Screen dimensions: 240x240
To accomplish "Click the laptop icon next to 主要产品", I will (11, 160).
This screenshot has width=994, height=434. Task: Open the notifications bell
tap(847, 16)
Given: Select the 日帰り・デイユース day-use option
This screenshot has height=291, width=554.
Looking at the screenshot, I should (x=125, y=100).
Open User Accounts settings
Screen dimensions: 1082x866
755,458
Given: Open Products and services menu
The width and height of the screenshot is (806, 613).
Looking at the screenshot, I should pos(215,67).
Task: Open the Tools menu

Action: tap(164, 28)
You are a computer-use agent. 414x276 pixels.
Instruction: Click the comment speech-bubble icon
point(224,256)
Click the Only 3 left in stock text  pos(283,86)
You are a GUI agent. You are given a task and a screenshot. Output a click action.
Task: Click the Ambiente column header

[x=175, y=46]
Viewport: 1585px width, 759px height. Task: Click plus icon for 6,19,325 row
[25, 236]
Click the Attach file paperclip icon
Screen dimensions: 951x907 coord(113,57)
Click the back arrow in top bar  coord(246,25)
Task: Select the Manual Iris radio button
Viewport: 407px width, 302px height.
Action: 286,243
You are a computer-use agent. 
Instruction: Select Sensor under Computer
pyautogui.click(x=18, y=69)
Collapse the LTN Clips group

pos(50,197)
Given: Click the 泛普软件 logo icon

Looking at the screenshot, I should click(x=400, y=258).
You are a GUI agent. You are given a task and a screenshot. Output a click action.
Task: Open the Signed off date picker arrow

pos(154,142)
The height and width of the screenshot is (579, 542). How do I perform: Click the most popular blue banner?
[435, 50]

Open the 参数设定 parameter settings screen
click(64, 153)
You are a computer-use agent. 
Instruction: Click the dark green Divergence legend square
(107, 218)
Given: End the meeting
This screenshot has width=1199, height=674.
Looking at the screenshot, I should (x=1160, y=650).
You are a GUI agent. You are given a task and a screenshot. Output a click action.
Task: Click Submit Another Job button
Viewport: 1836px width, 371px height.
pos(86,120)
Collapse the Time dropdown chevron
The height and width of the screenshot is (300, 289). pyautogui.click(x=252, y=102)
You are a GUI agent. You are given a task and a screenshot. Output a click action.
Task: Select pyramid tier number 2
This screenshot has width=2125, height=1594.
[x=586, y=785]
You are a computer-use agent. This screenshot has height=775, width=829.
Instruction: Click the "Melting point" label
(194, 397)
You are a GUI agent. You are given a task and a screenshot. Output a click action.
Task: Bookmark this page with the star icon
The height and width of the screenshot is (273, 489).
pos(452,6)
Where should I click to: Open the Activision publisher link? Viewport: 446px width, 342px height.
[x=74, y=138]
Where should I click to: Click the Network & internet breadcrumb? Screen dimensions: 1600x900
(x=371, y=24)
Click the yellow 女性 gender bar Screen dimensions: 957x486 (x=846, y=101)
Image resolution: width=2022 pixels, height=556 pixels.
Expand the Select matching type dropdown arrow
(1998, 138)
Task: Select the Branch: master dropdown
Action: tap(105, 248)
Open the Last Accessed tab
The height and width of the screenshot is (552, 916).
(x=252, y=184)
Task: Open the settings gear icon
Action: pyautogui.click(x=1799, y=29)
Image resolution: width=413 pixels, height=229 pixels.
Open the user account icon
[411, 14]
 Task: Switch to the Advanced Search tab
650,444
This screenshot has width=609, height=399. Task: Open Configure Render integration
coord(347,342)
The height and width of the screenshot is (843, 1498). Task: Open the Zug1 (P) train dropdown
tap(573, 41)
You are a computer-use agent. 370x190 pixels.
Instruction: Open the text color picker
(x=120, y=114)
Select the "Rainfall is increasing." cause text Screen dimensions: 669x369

※

* Your task: Reproduce every one of the rows above verbatim.

* Exercise solution:
Screen dimensions: 240x240
To accomplish "Click the laptop icon next to 主要产品", I will (11, 160).
This screenshot has width=994, height=434. Task: Open the notifications bell
tap(847, 16)
Given: Select the 日帰り・デイユース day-use option
This screenshot has height=291, width=554.
Looking at the screenshot, I should (x=125, y=100).
Open User Accounts settings
Screen dimensions: 1082x866
755,458
Given: Open Products and services menu
The width and height of the screenshot is (806, 613).
Looking at the screenshot, I should pos(215,67).
Task: Open the Tools menu

Action: tap(164, 28)
You are a computer-use agent. 414x276 pixels.
Instruction: Click the comment speech-bubble icon
point(224,256)
Click the Only 3 left in stock text  pos(283,86)
You are a GUI agent. You are given a task and a screenshot. Output a click action.
Task: Click the Ambiente column header

[x=175, y=46]
Viewport: 1585px width, 759px height. Task: Click plus icon for 6,19,325 row
[25, 236]
Click the Attach file paperclip icon
Screen dimensions: 951x907 coord(113,57)
Click the back arrow in top bar  coord(246,25)
Task: Select the Manual Iris radio button
Viewport: 407px width, 302px height.
Action: 286,243
You are a computer-use agent. 
Instruction: Select Sensor under Computer
pyautogui.click(x=18, y=69)
Collapse the LTN Clips group

pos(50,197)
Given: Click the 泛普软件 logo icon

Looking at the screenshot, I should click(x=400, y=258).
You are a GUI agent. You are given a task and a screenshot. Output a click action.
Task: Open the Signed off date picker arrow

pos(154,142)
The height and width of the screenshot is (579, 542). How do I perform: Click the most popular blue banner?
[435, 50]

Open the 参数设定 parameter settings screen
click(64, 153)
You are a computer-use agent. 
Instruction: Click the dark green Divergence legend square
(107, 218)
Given: End the meeting
This screenshot has width=1199, height=674.
Looking at the screenshot, I should (x=1160, y=650).
You are a GUI agent. You are given a task and a screenshot. Output a click action.
Task: Click Submit Another Job button
Viewport: 1836px width, 371px height.
pos(86,120)
Collapse the Time dropdown chevron
The height and width of the screenshot is (300, 289). pyautogui.click(x=252, y=102)
You are a GUI agent. You are given a task and a screenshot. Output a click action.
Task: Select pyramid tier number 2
This screenshot has width=2125, height=1594.
[x=586, y=785]
You are a computer-use agent. This screenshot has height=775, width=829.
Instruction: Click the "Melting point" label
(194, 397)
You are a GUI agent. You are given a task and a screenshot. Output a click action.
Task: Bookmark this page with the star icon
The height and width of the screenshot is (273, 489).
pos(452,6)
Where should I click to: Open the Activision publisher link? Viewport: 446px width, 342px height.
[x=74, y=138]
Where should I click to: Click the Network & internet breadcrumb? Screen dimensions: 1600x900
(x=371, y=24)
Click the yellow 女性 gender bar Screen dimensions: 957x486 (x=846, y=101)
Image resolution: width=2022 pixels, height=556 pixels.
Expand the Select matching type dropdown arrow
(1998, 138)
Task: Select the Branch: master dropdown
Action: tap(105, 248)
Open the Last Accessed tab
The height and width of the screenshot is (552, 916).
(x=252, y=184)
Task: Open the settings gear icon
Action: pyautogui.click(x=1799, y=29)
Image resolution: width=413 pixels, height=229 pixels.
Open the user account icon
[411, 14]
 Task: Switch to the Advanced Search tab
650,444
This screenshot has width=609, height=399. Task: Open Configure Render integration
coord(347,342)
The height and width of the screenshot is (843, 1498). Task: Open the Zug1 (P) train dropdown
tap(573, 41)
You are a computer-use agent. 370x190 pixels.
Instruction: Open the text color picker
(x=120, y=114)
Select the "Rainfall is increasing." cause text Screen dimensions: 669x369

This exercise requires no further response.